**Listed records:**
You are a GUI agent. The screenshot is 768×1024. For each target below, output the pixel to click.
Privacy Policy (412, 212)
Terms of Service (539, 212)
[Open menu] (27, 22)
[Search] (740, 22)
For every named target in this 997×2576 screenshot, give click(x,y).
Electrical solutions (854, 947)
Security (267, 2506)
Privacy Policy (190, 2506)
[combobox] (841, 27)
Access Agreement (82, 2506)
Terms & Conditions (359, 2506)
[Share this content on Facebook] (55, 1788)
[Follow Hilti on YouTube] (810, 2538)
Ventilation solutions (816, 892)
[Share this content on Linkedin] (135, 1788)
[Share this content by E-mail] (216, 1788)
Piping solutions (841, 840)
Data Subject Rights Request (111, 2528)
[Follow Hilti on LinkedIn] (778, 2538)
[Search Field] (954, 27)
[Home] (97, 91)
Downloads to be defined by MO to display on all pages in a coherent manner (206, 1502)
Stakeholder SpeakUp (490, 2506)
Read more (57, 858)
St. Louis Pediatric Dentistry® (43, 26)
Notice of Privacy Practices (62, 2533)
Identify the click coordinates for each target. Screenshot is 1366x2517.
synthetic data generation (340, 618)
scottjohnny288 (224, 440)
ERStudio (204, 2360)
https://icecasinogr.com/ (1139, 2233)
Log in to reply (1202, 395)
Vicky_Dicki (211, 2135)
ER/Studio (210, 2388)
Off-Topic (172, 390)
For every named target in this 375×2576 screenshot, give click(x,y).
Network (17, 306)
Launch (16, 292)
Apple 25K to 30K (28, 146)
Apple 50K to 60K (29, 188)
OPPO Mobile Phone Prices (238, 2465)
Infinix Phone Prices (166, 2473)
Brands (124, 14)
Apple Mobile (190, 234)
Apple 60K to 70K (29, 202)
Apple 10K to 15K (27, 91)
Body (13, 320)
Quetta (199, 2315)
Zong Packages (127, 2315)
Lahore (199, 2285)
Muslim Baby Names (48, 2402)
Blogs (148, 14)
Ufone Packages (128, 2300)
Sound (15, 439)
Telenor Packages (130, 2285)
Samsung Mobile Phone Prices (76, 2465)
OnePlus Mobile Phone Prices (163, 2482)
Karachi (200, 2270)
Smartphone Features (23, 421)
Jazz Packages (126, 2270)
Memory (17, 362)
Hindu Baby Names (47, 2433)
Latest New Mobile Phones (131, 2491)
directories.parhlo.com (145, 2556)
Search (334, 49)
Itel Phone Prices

**Your task:** Copy out, in full, each line above that has the word "target" in it.

**Answer section:**
You are a GUI agent. The screenshot is 768×1024. For each target below, output the pixel to click.
For every named target in this 997×2576 screenshot, give click(x,y).
Identify the click coordinates for each target. Screenshot is 1366x2517.
For every named target in this 375×2576 screenshot, give click(x,y).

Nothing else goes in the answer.